Posttranslational modifications of mitochondrial potassium channels.

Another example of PTM is directly related to the regulation of mitochondrial potassium channel activity by gaseous transmitters such as carbon monoxide (CO), hydrogen sulfide (H2S) or nitric oxide (NO) (Walewska et al., 2018b; Rotko et al., 2020a). Regulation of mitochondrial potassium channels activity by these gases is directly connected with posttranslational modifications such as S-nitrosylation or S-sulfhydration. However, the influence of this type of PTM on mitochondrial potassium channels is more complex. For example, a recent study showed that applications of the H2S donor NaHS result in the mitoBKCa S-sulfhydration of cysteines; however, this did not change the channel activity (Walewska et al., 2022a). The regulation of activity by gases is also related to the interaction of cofactors with channels such as heme (Walewska et al., 2018b; Rotko et al., 2020a; Rotko et al., 2020b). Nevertheless, the regulation of channel activity by gases seems to be important from the perspective of cytoprotective mechanisms, and a detailed understanding of this regulatory mechanism should be an important direction of research.

It seems that redox reactions play an important role in the cytoprotective mechanism. Mitochondrial potassium channels can act as redox sensors and are targets for reactive oxygen species, which may induce post-translational modifications (Aranda-Rivera et al., 2021; Kulawiak et al., 2021; Queliconi et al., 2011; O-Uchi et al., 2014; Trono et al., 2015). It has been shown that this may be necessary for the activation of cardioprotection (Queliconi et al., 2011; Rotko et al., 2020b). On the other hand, channel activation may regulate the synthesis of reactive oxygen species in the mitochondria. Regulation of the synthesis of reactive oxygen species also appears to be an important element of the cytoprotective signaling pathway (Rotko et al., 2020b; Borchert et al., 2013; O-Uchi et al., 2014; Trono et al., 2015).

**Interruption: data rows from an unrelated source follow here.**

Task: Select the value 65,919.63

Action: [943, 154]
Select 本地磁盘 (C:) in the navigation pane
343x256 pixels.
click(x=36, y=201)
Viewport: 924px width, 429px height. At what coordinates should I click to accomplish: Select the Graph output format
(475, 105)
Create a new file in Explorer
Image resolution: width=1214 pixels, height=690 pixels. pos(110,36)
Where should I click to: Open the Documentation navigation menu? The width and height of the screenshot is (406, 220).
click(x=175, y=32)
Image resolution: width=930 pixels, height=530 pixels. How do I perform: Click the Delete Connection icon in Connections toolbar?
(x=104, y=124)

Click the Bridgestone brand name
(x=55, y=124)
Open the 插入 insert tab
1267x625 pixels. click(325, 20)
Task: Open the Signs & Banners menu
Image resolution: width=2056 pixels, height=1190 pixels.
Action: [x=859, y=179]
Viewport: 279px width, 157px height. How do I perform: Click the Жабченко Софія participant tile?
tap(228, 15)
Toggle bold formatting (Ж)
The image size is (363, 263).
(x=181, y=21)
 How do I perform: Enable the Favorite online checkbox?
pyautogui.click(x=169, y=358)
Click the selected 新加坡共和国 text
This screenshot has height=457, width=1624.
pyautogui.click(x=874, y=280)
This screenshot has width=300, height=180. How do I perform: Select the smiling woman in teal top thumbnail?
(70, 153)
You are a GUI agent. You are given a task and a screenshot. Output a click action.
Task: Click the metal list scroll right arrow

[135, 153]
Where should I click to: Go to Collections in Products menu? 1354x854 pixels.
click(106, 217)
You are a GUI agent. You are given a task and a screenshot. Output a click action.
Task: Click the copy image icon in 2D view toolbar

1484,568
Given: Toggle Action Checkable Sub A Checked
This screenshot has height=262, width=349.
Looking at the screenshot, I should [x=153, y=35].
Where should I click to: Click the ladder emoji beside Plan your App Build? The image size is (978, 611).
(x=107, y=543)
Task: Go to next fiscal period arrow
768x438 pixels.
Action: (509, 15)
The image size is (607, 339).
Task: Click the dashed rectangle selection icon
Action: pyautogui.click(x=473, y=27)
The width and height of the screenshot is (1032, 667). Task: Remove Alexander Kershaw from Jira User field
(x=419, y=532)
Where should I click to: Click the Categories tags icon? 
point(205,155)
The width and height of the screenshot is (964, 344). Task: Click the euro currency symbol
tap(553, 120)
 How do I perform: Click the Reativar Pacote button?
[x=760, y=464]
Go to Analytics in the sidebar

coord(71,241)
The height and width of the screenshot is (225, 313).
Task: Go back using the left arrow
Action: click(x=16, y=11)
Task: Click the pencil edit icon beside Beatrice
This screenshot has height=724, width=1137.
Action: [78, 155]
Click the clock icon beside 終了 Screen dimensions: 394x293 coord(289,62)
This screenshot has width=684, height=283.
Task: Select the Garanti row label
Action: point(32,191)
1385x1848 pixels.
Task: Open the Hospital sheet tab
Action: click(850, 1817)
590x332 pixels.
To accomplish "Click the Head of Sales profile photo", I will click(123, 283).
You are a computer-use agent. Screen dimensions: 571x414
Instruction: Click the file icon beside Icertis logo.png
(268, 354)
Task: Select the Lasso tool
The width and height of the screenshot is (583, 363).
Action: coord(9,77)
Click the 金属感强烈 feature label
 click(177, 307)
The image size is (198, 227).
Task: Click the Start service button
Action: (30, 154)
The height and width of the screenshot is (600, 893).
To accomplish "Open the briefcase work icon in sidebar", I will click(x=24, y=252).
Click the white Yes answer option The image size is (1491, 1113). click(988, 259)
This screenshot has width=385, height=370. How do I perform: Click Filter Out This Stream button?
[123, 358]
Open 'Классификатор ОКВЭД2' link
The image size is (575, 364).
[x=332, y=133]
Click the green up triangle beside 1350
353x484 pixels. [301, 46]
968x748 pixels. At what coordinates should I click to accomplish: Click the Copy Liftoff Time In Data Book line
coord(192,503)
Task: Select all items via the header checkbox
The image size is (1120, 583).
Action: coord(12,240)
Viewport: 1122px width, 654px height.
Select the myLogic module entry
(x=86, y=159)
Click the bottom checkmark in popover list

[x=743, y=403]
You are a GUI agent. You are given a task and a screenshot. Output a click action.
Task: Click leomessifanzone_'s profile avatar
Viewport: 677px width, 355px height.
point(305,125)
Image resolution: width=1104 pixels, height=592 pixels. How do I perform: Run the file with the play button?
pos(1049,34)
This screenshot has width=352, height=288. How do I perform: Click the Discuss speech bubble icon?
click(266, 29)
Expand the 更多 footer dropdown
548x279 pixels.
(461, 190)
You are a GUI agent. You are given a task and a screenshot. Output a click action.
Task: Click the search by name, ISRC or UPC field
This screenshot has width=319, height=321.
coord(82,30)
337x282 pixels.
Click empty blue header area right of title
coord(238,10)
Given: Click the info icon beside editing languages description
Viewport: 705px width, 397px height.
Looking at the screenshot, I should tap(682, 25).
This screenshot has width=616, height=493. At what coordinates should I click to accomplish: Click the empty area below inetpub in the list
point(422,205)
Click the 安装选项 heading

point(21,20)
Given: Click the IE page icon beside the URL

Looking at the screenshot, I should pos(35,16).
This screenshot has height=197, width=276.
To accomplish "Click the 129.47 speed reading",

Another potential and interesting issue is the glycosylation of mitochondrial channel subunits. It is known that the β regulatory subunits of plasma membrane BKCa channels are N-glycosylated. This has a major impact on the properties and regulation of the BKCa channels (Meera et al., 2000; Martinez-Espinosa et al., 2014). However, N-glycosylation only seems to occur outside the mitochondria. On the other hand, another type of glycosylation such as O-GlcNAcylation takes place in mitochondria, which may be an indication for the direction of research in this area. For example, this type of modification has been described for VDAC (Johnsen et al., 2013; Zhao et al., 2016). However, the fact that O-GlcNAcylation is a more dynamic process must be taken into account, and this causes some technical problems in regard to the methodological approach to this research (Zhao et al., 2016).

Final Remarks

In this paper, we have defined a few current challenges of mitochondrial potassium channel research. Despite 30 years of studies and substantial progress in understanding K+ traffic through the mitochondrial inner membrane, still some essential problems remain unresolved. Most likely, the most important issue is the identification of the molecular identity of mitochondrial potassium channels. Due to progress in this area, advancements in understanding the interactions of potassium channel proteins with other mitochondrial proteins and identifying of specific pharmacology, etc., will be possible. Progress in the techniques of measuring mitochondrial potassium channels will help to clarify of the physiological role of these proteins. We hope that clearly expressing all these problems will help to advance the field of mitochondrial potassium channels.